Call the Midwife's Jenny Agutter: 'The BBC wants to televise the Nonnatus House carol concert!'

(Image credit: BBC/Neal Street productions)

As the new series of Call The Midwife kicks off with a Christmas special, actress Jenny Agutter tells us what Sister Julienne and co are up to...

Where do we find the nuns and midwives in the Call the Midwife Christmas special?

"It's Christmas 1960, and Sister Julienne feels that all the bright lights, the tinsel and the razzmatazz are beginning to encroach on spiritual life.

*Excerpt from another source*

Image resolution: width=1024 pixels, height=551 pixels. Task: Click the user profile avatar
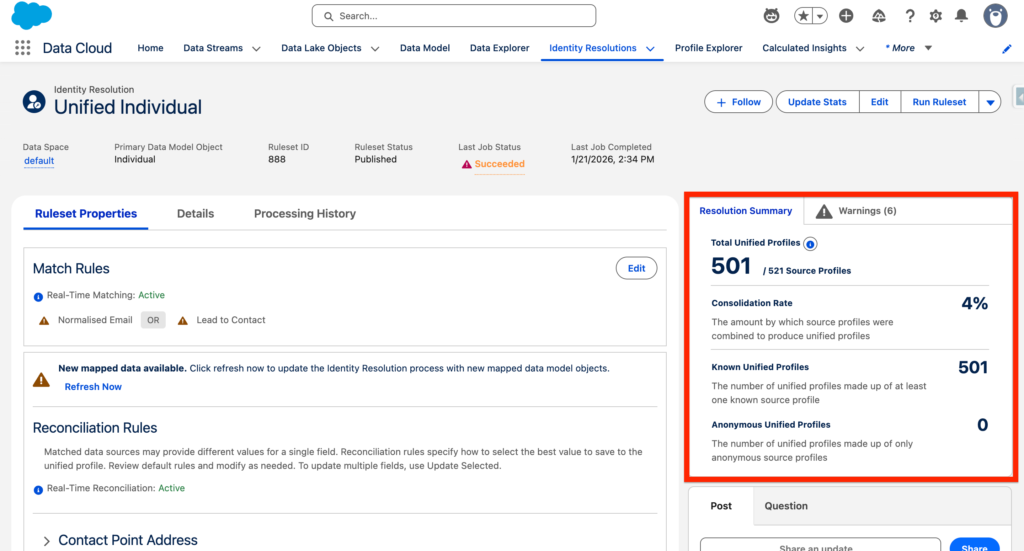coord(995,16)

Sister Monica Joan wants to put up the Christmas decorations early but Sister Julienne feels that advent is a very particular time and the hanging of decorations and all those sorts of things should have an absolute order.

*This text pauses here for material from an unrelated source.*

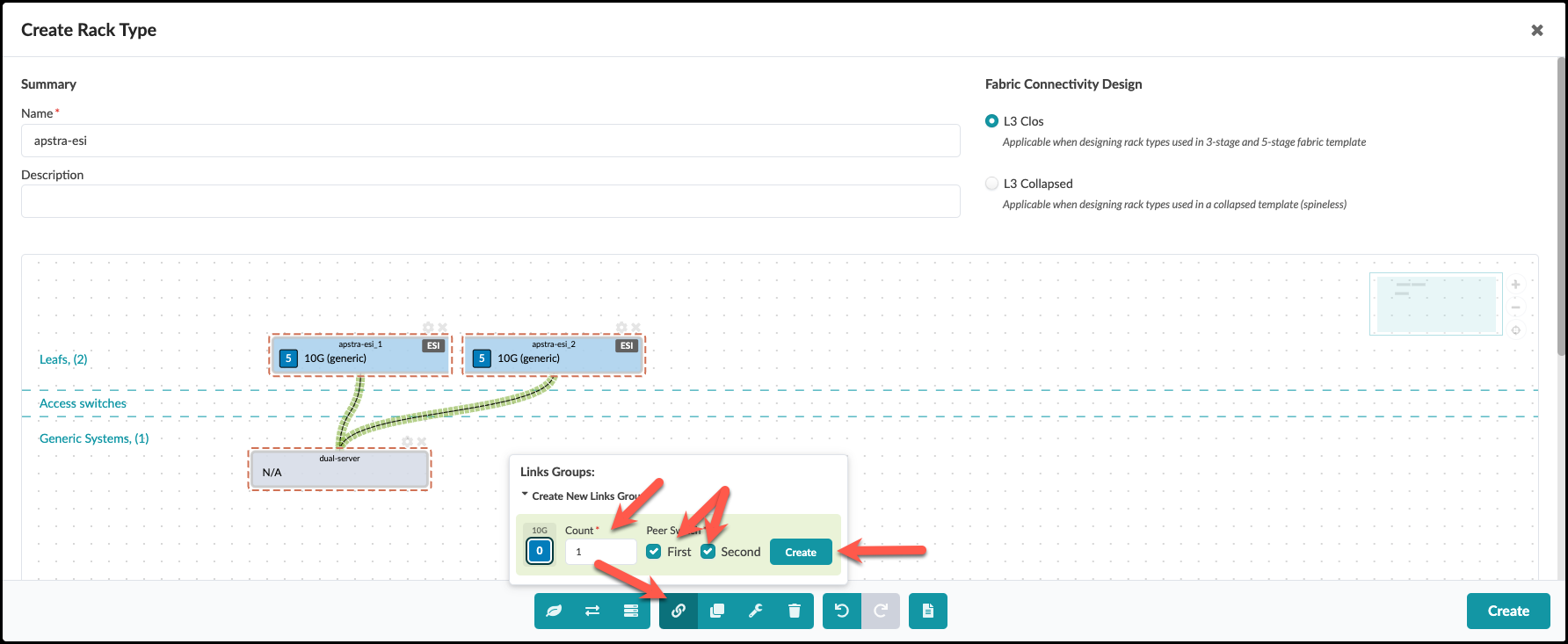Click the Create button in Links Groups popup

click(801, 552)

"She feels Christmas is the joy of the religious, remembering what it's about and what it's for, and everybody else is going on about decorations and buying things - it's the first time everybody is wanting to get stuff."

So, it's a fast-changing world?

"Yes, the 1950s have all been about remembering the war, being grateful for what one has and trying to get over things. Now people are starting to embrace all the things that have been held back by the war.

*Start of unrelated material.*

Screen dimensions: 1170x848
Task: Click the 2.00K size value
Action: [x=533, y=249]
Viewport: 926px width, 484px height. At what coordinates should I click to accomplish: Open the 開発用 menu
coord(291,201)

"As the economy is suddenly coming together, 1961 brings in lots of opportunities - people are watching television, the space age is coming about, and all these things have their effect on the nuns. They get the chance to be on television when the BBC wants to televise their carol concert and, in fact, 1961 was the first Songs of Praise."

As Call the Midwife returns for a full series in January, we learn that things are changing medically too...

"We're entering wonderful new medicines, new care – and new problems. So it's a topsy turvy world. At the end of the last series, there was a young woman talking about taking Thalidomide but nobody knows what that is for a long period of time. In the first episode, we start to see the beginning of that, which is really quite shocking. The cruelty of it was that it was so out of the blue. People really didn’t expect anything."

Has playing Sister Julienne made you a more spiritual person??

"I don’t think so, I’m of an age now where I am what I am. I'm not going to change very much. But it does make me more aware of that kind of person and the contribution they make to the world, and I'm sorry that people like her aren't celebrated today.

"Sister Julienne is someone who has great care for the people around her. She sees her position as being someone who takes care of people, particularly of women and their particular problems and in that poor environment of Poplar, which is not her own background but one which she feels she can serve."

Do you get people writing to you with their problems?

"No. I think the fact that Call the Midwife is a period piece just separates one enough. If it was a modern piece, people would maybe associate me much more with being a nun."

How does doing Call The Midwife fit with your Hollywood roles?

"The contrast between the two is why I love this business. It's what makes it really good fun. It was wonderful working with Robert Redford and Scarlett Johansson [in Captain America: The Winter Soldier]. They're lovely people."

The Call the Midwife Christmas special can be seen on Christmas Day at 7.30pm. It returns for a full fifth series in January.